Business requirements change, new information is discovered, or usage patterns differ from the expected use. In any case, sooner or later you will find the need to reindex your data to accommodate these changes. In this lesson you will learn how to leverage the information stored in Elasticsearch and the bulk API to reindex data from one index to another.
[00:01] I can copy all of the documents from the Simpsons index to a new index. I'll do so with a post operation. Enter the URL for my cluster, and call the Reindex API. In the body, I'll specify my source index. That's going to be the Simpsons. I'll specify the destination, and then provide the name of the new index that I want that in.
[00:27] If I run that, it's going to take a minute, because there's a lot of documents in there. When that completes, it shows me the amount of time it took, the number of documents that were created. Now, if I take a look at the indexes on my cluster, you can see there's a new index called local news that has the exact same documents as the original Simpsons index.
[00:50] The reason this is going to be of interest to you is because it's much faster to reindex from one existing Elasticsearch index into a new index than your other options, which are to individually index the documents, or use the bulk API endpoint with your original source data.
[01:07] There are usually certain business-related factors behind why you would want to do this. For example, let's say that in our Simpsons index here, Milhouse renegotiated his contract so that he gets paid based off the number of lines spoken in each episode.

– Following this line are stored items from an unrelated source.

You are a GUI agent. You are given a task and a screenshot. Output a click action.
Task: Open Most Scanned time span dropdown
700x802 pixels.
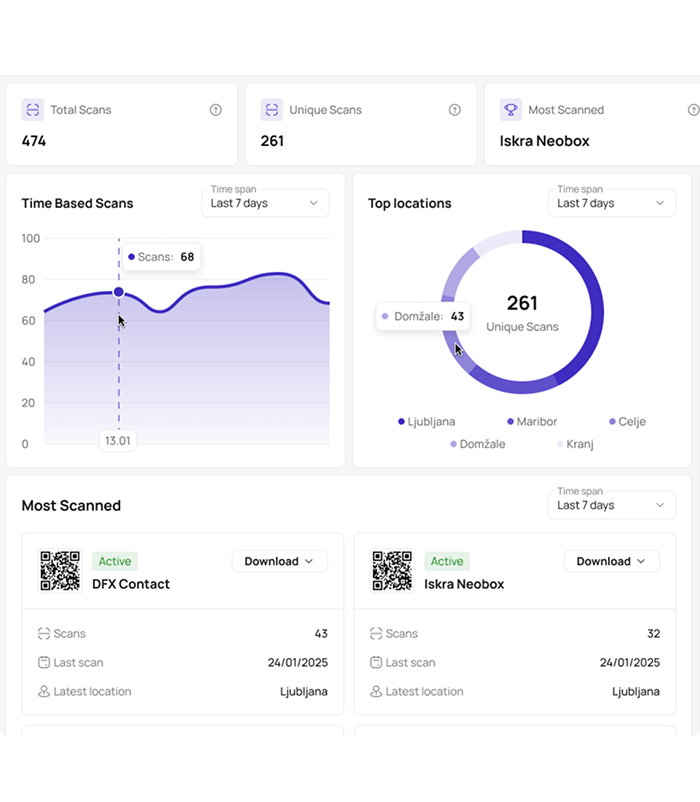[610, 505]
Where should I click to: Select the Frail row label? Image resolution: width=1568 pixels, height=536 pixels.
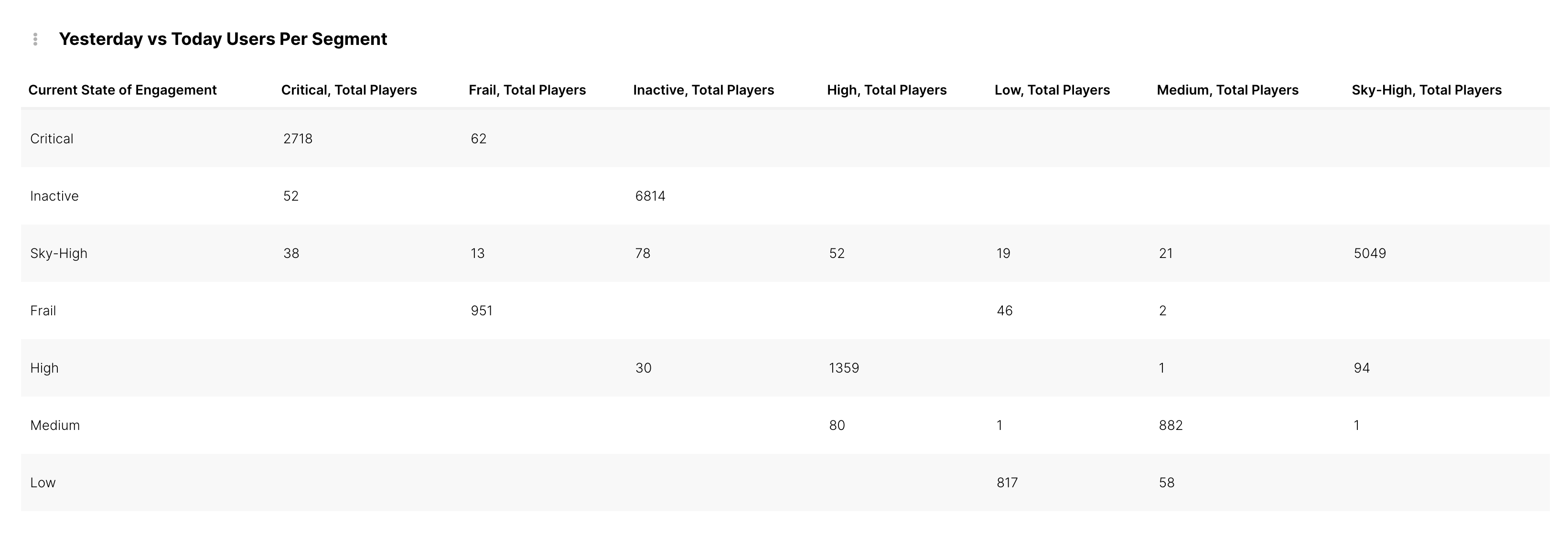tap(43, 311)
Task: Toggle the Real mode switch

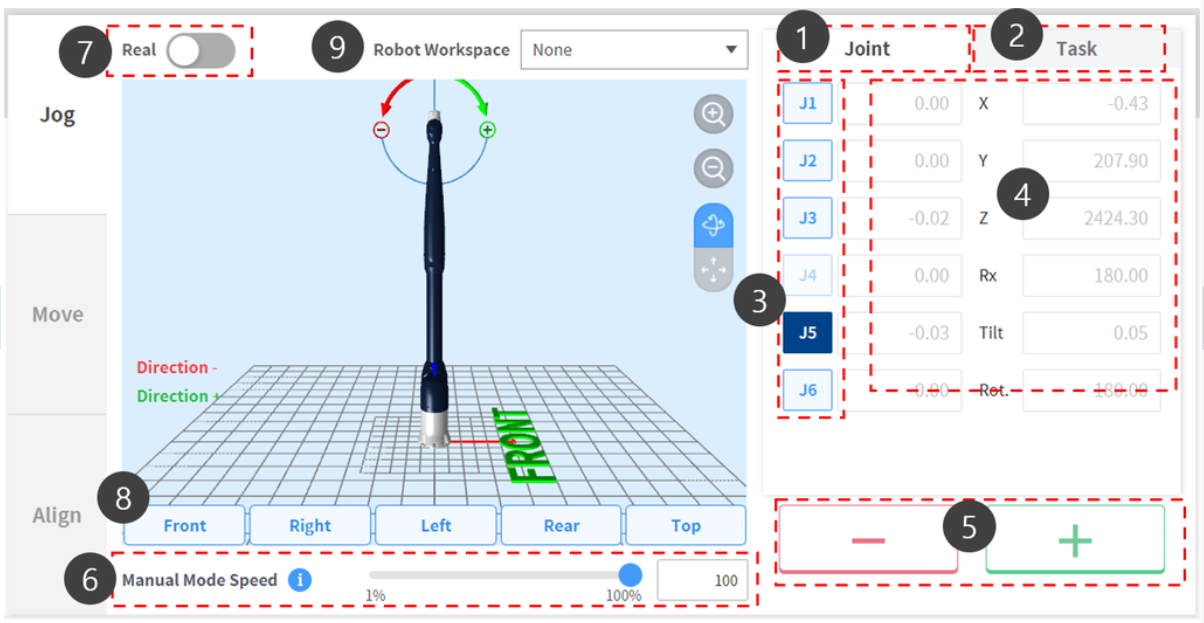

[01:22] We can start with our source index of the Simpsons. I can create a new index called No More Milhouse. I'm going to set the version type to external, which will cause Elasticsearch to preserve the version information from the source.
[01:37] Your other option is to set it to internal, which will cause Elasticsearch to blindly dump the documents into the target without any consideration as to whether or not those documents exist. We can do an in-line script, and CTX is our index object that includes the document plus its index data and metadata.
[01:58] _source is our document itself that's being indexed. Raw character text refers to the specific field in that document that's the name of the speaking character. We can see if that's equal to Milhouse. We can increment our version number, and remove the field, raw character text.
[02:50] We can search for the raw character text equal to Milhouse, and we send that back. We get the results Triple Milhouse, we get the results Moses Milhouse, but we don't get anything spoken by Milhouse directly, indicating that Milhouse's new contract negotiation may not work out like he expected.
[03:10] In a more practical application, you may find this handy if you've discovered that you indexed information you shouldn't have, such as a piece of sensitive data. You can reindex into a new index while removing that sensitive data, and then drop the original index.
[03:31] One other practical application for this is if you need to break off a subset of your data into its own index. For example, if we want to break all of the lines spoken by Krusty the Clown out into its own index, we can do so as we reindex with a query.
[03:47] We can do a match where the raw character text is equal to Krusty the Clown, and put that into an index named Krusty. Submit that, and it returns a new index with a total of 2,200 documents in it. If we take a look at that, we can just do a search for everything in that index.
[04:08] In the results, we see that we created a new index named Krusty, and it only contains lines where the raw character text is equal to Krusty the Clown.